**Goal of the exercise**
Up to and including the line containing "Strategy (23, 1235)", please reproduce the lines of the listing below, starting from the top.

**Supplied material**
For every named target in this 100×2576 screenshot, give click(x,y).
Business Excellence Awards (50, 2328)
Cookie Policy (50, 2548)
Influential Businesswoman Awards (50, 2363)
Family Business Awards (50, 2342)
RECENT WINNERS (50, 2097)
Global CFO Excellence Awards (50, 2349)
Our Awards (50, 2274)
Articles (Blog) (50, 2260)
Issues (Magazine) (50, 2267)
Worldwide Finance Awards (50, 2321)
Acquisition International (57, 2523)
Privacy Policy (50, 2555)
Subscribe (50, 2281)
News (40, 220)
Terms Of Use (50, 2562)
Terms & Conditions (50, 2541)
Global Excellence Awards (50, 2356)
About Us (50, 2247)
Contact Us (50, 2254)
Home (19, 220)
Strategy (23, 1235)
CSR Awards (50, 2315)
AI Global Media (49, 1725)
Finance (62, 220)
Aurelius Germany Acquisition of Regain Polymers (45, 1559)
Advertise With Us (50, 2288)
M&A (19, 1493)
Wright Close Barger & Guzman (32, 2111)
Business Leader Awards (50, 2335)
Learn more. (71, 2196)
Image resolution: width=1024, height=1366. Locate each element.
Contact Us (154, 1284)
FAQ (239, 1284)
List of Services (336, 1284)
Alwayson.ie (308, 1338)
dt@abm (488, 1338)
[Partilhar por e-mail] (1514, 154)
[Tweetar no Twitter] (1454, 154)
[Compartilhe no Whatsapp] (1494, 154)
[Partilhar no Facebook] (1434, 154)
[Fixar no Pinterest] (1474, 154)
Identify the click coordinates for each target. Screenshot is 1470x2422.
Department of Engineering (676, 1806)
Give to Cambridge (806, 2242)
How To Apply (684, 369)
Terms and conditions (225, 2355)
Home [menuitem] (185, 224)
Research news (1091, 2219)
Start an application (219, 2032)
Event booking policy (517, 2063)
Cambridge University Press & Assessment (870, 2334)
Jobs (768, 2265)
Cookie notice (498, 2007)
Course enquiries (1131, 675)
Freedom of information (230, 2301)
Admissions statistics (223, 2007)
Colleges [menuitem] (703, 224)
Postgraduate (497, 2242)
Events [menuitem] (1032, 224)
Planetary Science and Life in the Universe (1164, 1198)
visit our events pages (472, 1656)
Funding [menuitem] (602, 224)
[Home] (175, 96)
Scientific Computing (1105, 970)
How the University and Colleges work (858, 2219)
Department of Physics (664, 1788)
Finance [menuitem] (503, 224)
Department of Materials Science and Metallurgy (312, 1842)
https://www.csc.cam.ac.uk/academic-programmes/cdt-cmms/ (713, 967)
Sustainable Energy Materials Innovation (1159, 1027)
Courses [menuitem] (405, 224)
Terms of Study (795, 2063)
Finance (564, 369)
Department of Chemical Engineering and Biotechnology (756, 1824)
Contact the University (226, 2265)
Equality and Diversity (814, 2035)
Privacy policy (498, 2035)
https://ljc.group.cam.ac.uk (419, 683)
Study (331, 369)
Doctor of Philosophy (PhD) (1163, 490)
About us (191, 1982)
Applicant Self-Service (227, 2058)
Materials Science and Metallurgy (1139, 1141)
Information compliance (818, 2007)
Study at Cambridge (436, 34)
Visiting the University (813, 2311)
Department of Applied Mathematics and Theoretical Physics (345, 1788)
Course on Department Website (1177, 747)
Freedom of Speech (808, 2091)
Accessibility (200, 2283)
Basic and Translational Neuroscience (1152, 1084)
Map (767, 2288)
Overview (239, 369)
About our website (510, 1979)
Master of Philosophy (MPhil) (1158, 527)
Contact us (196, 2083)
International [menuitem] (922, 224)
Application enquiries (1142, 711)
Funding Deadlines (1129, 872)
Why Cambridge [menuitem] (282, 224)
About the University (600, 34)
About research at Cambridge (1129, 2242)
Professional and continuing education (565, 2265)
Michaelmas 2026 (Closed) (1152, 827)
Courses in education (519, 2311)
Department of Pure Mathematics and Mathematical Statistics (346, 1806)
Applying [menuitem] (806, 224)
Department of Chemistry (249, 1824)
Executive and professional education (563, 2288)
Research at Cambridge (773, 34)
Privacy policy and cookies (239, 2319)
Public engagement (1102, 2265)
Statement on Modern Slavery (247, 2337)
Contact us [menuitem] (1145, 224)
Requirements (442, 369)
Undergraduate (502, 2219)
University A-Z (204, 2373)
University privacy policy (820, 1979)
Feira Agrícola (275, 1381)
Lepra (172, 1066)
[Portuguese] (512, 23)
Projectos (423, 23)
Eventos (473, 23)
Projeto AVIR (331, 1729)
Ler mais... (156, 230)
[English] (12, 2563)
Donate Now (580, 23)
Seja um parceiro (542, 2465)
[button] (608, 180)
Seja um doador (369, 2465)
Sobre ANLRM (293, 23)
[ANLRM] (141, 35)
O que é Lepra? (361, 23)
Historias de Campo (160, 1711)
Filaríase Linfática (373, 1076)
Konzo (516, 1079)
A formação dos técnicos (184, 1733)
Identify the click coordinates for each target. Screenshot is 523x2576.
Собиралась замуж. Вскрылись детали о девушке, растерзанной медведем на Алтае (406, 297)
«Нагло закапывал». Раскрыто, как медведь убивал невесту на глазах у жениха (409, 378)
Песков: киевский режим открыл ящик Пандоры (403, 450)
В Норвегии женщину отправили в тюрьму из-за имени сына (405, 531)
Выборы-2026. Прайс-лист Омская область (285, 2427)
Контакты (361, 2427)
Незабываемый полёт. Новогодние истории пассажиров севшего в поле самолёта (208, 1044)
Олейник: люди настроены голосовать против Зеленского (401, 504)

**Exercise result**
For every named target in this 100×2576 screenshot, give click(x,y).
Business Excellence Awards (50, 2328)
Cookie Policy (50, 2548)
Influential Businesswoman Awards (50, 2363)
Family Business Awards (50, 2342)
RECENT WINNERS (50, 2097)
Global CFO Excellence Awards (50, 2349)
Our Awards (50, 2274)
Articles (Blog) (50, 2260)
Issues (Magazine) (50, 2267)
Worldwide Finance Awards (50, 2321)
Acquisition International (57, 2523)
Privacy Policy (50, 2555)
Subscribe (50, 2281)
News (40, 220)
Terms Of Use (50, 2562)
Terms & Conditions (50, 2541)
Global Excellence Awards (50, 2356)
About Us (50, 2247)
Contact Us (50, 2254)
Home (19, 220)
Strategy (23, 1235)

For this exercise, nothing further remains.